▶ _RECORD SET_:
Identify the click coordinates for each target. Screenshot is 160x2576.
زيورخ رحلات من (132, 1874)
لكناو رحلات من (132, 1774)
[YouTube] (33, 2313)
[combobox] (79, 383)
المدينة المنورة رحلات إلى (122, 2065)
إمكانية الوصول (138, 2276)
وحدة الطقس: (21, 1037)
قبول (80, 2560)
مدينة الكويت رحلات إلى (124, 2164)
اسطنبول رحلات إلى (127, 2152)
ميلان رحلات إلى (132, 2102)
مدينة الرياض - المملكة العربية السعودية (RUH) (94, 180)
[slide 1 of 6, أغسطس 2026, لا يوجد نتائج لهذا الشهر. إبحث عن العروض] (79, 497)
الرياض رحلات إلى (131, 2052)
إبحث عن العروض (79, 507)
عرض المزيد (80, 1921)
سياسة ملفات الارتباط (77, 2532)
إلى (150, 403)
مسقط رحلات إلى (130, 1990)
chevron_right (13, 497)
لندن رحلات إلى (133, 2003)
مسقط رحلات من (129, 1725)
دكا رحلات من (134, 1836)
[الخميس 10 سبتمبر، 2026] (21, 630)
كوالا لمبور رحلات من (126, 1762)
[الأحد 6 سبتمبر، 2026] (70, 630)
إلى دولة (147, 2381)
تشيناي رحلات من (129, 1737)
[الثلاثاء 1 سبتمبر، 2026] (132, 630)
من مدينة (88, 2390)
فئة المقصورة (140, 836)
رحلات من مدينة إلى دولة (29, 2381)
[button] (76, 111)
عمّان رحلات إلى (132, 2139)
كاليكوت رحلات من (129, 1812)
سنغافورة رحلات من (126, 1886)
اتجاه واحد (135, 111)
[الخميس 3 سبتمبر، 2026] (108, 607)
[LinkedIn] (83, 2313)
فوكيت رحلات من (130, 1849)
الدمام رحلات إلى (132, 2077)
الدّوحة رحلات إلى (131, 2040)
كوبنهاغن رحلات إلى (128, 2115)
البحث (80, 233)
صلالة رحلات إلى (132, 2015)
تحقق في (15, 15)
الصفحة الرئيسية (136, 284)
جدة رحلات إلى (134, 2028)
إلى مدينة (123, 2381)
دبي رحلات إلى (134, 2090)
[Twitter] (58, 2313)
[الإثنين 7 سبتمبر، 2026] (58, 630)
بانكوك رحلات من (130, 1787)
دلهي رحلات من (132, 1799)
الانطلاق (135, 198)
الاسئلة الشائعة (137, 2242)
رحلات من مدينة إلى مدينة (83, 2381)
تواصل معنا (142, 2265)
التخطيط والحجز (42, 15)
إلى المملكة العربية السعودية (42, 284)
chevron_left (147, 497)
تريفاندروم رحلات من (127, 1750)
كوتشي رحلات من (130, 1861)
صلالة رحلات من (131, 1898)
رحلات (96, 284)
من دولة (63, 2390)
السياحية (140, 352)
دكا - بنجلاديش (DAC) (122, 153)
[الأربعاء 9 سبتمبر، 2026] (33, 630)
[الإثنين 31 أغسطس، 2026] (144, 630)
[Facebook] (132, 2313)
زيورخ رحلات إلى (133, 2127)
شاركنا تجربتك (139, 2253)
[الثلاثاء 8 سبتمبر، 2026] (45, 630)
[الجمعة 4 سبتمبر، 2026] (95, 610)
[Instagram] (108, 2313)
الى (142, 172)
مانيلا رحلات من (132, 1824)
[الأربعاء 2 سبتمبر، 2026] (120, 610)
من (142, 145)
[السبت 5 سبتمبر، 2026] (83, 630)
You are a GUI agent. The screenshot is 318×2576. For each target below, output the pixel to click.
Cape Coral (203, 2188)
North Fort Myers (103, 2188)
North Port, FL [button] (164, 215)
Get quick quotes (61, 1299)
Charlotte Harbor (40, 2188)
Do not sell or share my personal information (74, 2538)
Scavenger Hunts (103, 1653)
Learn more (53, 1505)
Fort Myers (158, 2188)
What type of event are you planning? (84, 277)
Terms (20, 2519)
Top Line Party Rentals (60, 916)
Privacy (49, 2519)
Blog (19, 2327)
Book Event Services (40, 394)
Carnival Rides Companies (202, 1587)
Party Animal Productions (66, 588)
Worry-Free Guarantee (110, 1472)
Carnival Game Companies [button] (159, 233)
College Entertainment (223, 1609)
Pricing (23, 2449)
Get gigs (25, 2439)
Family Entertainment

▶ _EXERCISE AIM_:
Check every line above for the string "Party" and copy those that have it.

▶ _ANSWER TO THIS PROBLEM_:
Top Line Party Rentals (60, 916)
Party Animal Productions (66, 588)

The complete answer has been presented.